*Aim of the exercise*:
Please print nothing but the lines from the one with "Select the Dig tool" to the last line of the records below, and omit pictures.
- - -
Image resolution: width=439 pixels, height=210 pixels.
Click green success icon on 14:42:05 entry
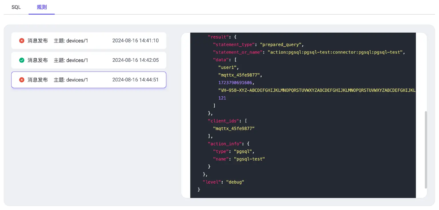(x=22, y=60)
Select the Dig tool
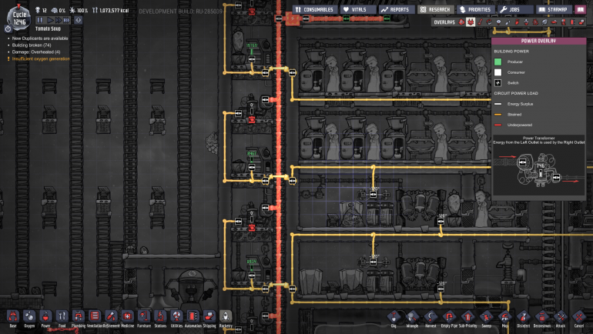 click(x=394, y=316)
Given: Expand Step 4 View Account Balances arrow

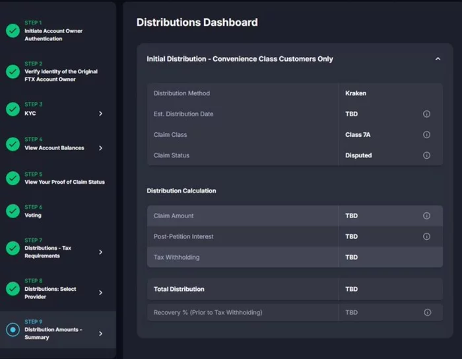Looking at the screenshot, I should tap(100, 148).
- - -
*Task result*:
Select the Dig tool
 click(x=394, y=316)
Given: Expand Step 4 View Account Balances arrow

Looking at the screenshot, I should tap(100, 148).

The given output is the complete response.